Data records:
• • •
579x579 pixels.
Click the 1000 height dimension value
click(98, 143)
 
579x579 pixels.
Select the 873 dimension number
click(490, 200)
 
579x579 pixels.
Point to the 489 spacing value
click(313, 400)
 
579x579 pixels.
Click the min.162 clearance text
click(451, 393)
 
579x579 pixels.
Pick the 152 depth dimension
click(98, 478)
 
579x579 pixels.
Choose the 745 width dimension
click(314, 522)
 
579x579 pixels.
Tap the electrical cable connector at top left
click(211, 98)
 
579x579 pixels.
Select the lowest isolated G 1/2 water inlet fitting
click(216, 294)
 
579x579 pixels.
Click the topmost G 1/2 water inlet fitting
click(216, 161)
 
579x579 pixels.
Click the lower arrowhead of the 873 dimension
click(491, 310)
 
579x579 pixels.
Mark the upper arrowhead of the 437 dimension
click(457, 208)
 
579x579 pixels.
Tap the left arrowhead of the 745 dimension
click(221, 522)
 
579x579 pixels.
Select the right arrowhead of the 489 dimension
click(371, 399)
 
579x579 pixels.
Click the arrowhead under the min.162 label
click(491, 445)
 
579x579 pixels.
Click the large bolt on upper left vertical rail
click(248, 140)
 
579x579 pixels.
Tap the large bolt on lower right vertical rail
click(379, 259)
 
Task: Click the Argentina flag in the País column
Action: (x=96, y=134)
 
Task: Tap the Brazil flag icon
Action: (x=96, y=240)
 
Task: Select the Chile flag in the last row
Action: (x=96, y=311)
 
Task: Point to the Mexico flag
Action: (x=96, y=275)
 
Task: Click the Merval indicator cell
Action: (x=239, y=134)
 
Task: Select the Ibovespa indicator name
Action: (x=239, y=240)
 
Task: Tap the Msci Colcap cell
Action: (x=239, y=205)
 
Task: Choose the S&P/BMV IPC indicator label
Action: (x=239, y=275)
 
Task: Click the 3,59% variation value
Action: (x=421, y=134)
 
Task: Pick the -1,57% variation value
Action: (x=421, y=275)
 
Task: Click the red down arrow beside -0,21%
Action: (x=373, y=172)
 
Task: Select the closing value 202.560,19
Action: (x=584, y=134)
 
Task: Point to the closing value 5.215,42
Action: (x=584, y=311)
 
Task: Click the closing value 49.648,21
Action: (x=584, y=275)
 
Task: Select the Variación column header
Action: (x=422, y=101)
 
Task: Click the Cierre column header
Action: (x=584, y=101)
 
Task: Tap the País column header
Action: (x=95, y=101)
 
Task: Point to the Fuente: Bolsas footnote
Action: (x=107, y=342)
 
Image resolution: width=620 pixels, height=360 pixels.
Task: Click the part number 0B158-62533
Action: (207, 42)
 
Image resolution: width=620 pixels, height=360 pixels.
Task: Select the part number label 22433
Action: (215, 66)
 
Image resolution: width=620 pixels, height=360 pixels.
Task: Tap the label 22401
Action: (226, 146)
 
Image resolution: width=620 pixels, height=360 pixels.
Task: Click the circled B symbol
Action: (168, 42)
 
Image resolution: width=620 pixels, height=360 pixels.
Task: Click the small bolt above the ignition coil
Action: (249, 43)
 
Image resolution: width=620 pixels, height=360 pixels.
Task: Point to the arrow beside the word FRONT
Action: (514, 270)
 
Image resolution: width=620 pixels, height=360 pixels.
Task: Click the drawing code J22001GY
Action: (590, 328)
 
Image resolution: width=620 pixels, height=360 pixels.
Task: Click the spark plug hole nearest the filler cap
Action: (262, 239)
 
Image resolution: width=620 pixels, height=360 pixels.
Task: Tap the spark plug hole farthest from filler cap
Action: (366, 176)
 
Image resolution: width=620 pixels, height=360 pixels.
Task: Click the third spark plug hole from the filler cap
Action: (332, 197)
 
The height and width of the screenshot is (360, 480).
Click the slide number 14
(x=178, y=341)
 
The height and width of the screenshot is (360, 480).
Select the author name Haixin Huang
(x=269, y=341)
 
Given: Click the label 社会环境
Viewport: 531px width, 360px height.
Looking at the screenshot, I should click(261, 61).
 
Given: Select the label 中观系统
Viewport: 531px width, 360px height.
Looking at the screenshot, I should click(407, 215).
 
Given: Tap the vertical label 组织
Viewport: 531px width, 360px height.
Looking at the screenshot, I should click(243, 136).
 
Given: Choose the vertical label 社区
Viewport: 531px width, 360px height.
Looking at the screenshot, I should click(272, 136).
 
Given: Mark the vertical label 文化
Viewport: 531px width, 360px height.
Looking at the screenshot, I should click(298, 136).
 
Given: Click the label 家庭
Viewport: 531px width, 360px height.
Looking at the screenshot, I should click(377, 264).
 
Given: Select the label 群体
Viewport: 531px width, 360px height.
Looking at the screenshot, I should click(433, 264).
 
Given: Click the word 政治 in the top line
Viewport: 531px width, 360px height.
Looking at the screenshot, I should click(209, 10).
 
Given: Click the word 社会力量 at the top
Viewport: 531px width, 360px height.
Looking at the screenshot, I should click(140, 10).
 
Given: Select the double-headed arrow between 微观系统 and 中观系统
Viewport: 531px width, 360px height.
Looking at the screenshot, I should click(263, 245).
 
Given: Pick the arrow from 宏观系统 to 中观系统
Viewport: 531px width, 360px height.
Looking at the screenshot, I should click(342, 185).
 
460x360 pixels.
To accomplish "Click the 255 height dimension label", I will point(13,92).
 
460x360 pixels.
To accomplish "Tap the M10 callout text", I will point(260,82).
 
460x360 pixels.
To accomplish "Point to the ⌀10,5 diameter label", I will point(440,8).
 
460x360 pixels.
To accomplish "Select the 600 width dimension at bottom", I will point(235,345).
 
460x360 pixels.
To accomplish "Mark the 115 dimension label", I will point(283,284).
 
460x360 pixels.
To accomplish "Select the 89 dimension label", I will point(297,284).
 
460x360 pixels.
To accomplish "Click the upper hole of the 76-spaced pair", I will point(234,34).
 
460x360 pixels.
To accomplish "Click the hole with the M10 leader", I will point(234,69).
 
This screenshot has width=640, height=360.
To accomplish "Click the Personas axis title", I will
• • •
**What the task asks**
Rescale the rows from the line containing "Task: Click the Cierre column header" through the line containing "Action: (215, 66)": write each of those lines out again, requests included, with every answer coordinate multiplied by 0.45 and rounded to a whole number, halves going up. All other text and numbers stay unchanged.

**Output for this task**
Task: Click the Cierre column header
Action: (x=263, y=45)
 
Task: Tap the País column header
Action: (x=43, y=45)
 
Task: Point to the Fuente: Bolsas footnote
Action: (x=48, y=154)
 
Image resolution: width=620 pixels, height=360 pixels.
Task: Click the part number 0B158-62533
Action: (93, 19)
 
Image resolution: width=620 pixels, height=360 pixels.
Task: Select the part number label 22433
Action: (97, 30)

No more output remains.